Scientists Ponder Why Midwest Is Experiencing Milder Climate Change Impacts
Like the rest of the globe, the Midwest is expected to warm, but thus far scientists cannot clearly predict if the region will become wetter or drier. Even more perplexing, is the fact that temperatures in the Midwest have not yet significantly increased.
The puzzle is the subject of a study led by Dartmouth College assistant professor of geography Jonathan Winter.
He started digging into the Midwest while working on his PhD.
“There are only a couple of regions around the world that have not seen a significant increase in temperature due to climate change. And the Midwestern U.S. just happens to be one of them. And then when we look at the model projections, we see that yes, in fact, if we look out into the future, all of our models are forecasting an increase in temperature,” Winter says.
Winter says focusing on soil moisture proved to be an important tool for his study.
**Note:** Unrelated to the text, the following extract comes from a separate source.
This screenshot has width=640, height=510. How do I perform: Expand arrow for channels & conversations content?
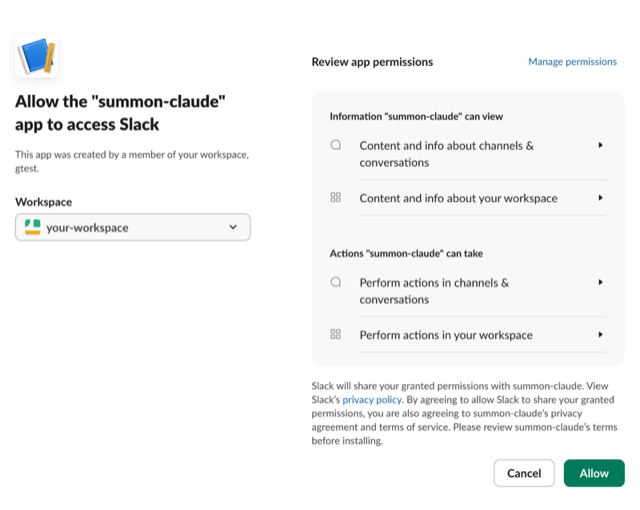(600, 145)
“One of the key differentiators of this study is that we were looking at soil moisture. Soil moisture is a good measurement of climate change impacts on agriculture because that’s what a plant cares about, how much water do I have access to in the soil order to grow and transpire,” Winter adds, "the reason why we feel confident looking at soil moisture is because we focused in on the state of Illinois which has a great three-decade-long data set, where they’ve been collecting soil moisture observations from around the state."
The Illinois State Water Survey based at the University of Illinois Champaign-Urbana collects the data.
He says more accurate projections will be critical because of the Midwest’s importance as an agricultural hub.
Winter says while in many part of the globe, scientists have a better idea whether soil moisture is likely to rise or fall, his Midwest research reveals uncertainty “some of the models predict we’re going to see an increase in soil moisture and others predict we’re going to see a decrease.”
Winter says the point of his study is to highlight the uncertainty.
“So we’re going to try to track this back to the atmospheric phenomenon that are driving it and see if we can’t explain better why we have this lack of warming and have that inform how we think about our future projections,” he says.
Winter says while the Midwest’s unique “warming hole” is yet to be fully understood, global climate change is not in question.
“The average global temperature is warming, and in fact NOAA has just released numbers for January-April temperature and 2015 is the hottest start to the year on record, Winter says.
He says we’re poised to experience record-breaking heat around the globe this year.
Winter’s study appears in the journal Water Resources Research.